The Year’s First Big L.A. Heat Wave is Here: What You Need to Know


Your friend who’s been going on about this year’s mild summer in Los Angeles is likely pretty quiet this week. That’s because we’re just getting started on this year’s big Los Angeles heat wave. At least we hope this is the big one. Then again, we’re just entering September so there’s still plenty of time for more juggernauts of heat. Things are already feeling pretty oppressive outside, but are expected to heat up even more over the long holiday weekend. This shouldn’t be new ground for long time Angelenos. But it’s still a good idea to familiarize yourself with your local cooling centers, just in case we blow that power grid. And we’ve got all of the resources you’ll need below! 

Details of 2022’s First Big Los Angeles Heat Wave

The National Weather Service issued a warning about high temperatures gripping Southern California starting Wednesday and running over the long Labor Day weekend. Parts of Southern California will be maintaining triple digit weather through the weekend. Unfortunately, relief won’t be fast on the heels of this year’s first major Los Angeles heat wave. Instead the weather will gently ease back into the upper 80s in the most forgiving of cases. 

los angeles heat wave to break records over several days this september
Photo credit: Envato

In LA, parts of the valley will predictably be hit worse. But possibly more staggering than the triple digit daytime highs are the nighttime lows. Many Southern Californians bank on cool desert nights to bring reprieve from summer heat waves. But most nights won’t dip below the mid-70s and some areas will even hold night temperatures well into the 80s. 

The sea breezes that often blow in from the beaches will also be stifled during this first Los Angeles heat wave. Meteorologists are crediting this to a weak offshore flow. In these conditions, temperatures are expected to break annual records. And given that September is one of the hottest months in Los Angeles, that’s saying something. 

Get Acquainted With Your Closest Cooling Stations

The prolonged Los Angeles heat wave will tempt Angelenos to leave those air conditioners blasting.

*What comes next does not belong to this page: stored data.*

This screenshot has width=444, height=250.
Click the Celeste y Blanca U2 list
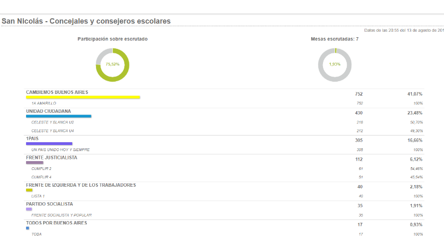coord(53,122)
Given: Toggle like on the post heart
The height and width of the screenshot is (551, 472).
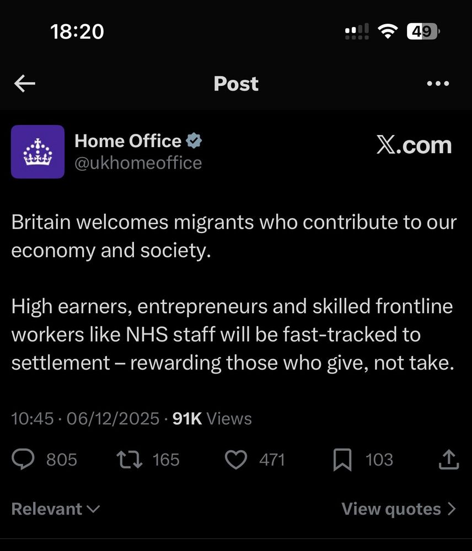Looking at the screenshot, I should (x=236, y=460).
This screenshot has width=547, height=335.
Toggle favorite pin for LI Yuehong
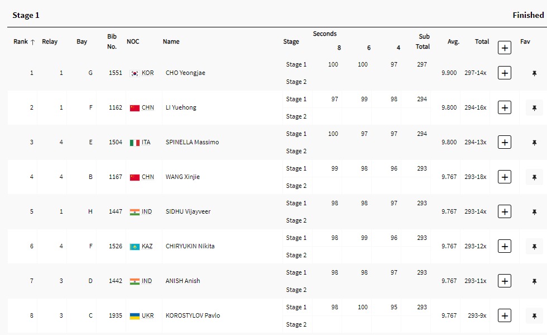pyautogui.click(x=534, y=108)
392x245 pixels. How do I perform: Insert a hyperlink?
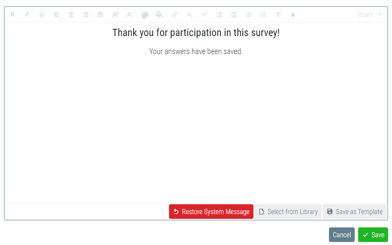[x=175, y=15]
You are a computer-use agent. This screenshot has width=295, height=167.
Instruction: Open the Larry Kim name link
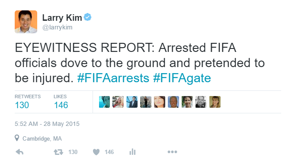(x=62, y=18)
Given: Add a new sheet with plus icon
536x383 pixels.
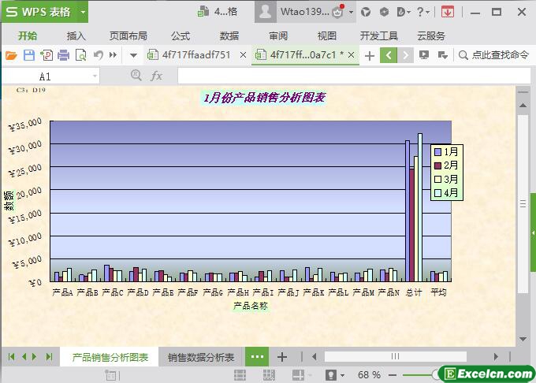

But this also raises the chances of power loss in parts of the Greater Los Angeles area. For some of us, this may mean a few sweaty hours. But it can be a life-threatening situation for our more vulnerable citizens. Fortunately, community cooling centers will be provided in the event of emergency. To find the cooling center nearest you, simply consult this convenient interactive map

Best Practices to Beat the Heat

drinking water helps maintain health through the big los angeles heat wave
Photo credit: Envato

Even if your air conditioning is working fine, there are a few best practices you can follow to endure the big Los Angeles heat wave. These include:

  • Keep all pets indoors with plenty of water.
  • Drink plenty of water. 
  • Make every attempt to stay indoors with air conditioning.  
  • Don’t have A/C? Position a fan to circulate air from open windows.
  • Keep blinds and curtains tightly drawn during the day. 
  • Wear light, breathable fabrics.
  • Try to time any outdoor exercise for early in the morning. 
  • Turn off any unnecessary appliances to reduce the risk of power failure. 

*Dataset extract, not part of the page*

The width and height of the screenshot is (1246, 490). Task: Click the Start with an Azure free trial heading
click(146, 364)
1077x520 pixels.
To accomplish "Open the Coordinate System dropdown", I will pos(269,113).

Recreation Amidst a Record-Setting Los Angeles Heat Wave

In addition, several Angelenos are using the well-timed National Cinema Day to beat the heat. On Saturday, September 3rd, select theaters around the city will be offering $3 movie tickets to celebrate. These include major chains like AMC and Regal Cinemas. 

Photo credit: Envato

Undoubtedly, many other Angelenos will be braving the beaches where temperatures are still expected to climb into the upper 80s. But those searching for reprieve among the waves should note that a high bacteria advisory has been issued for many popular beaches. These include the Santa Monica Pier, Mother’s Beach in Marina Del Rey, Inner Cabrillo Beach in San Pedro, and Topanga Canyon Beach in Malibu. While beach access isn’t closed, beachgoers are advised to enter the water at their own risk. 

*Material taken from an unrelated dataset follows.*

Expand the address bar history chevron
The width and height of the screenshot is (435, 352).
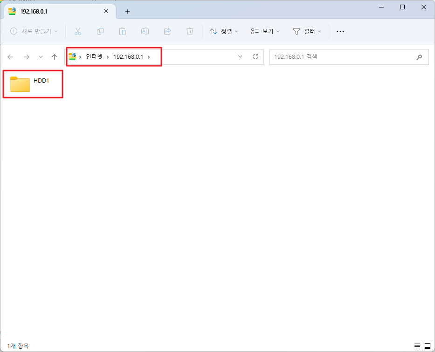pos(240,56)
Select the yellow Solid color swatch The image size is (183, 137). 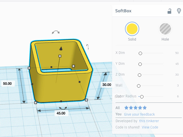pos(132,29)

While the oncoming Los Angeles heat wave may feel extreme, the city has faced this kind of heat often over the years. According to data compiled by Current Results, LA hit a high of 111 on September 6, 2020; a high of 108 on July 6, 2018; a high of 104 on October 24, 2017; and so on. Admittedly, the length of this latest blast of heat is more concerning than its highs. And while there may be some record highs for certain days, this isn’t exactly unprecedented terrain for long-time residents. But for those still nervous about a bit of heat, simply follow the best practices covered above. No sweat!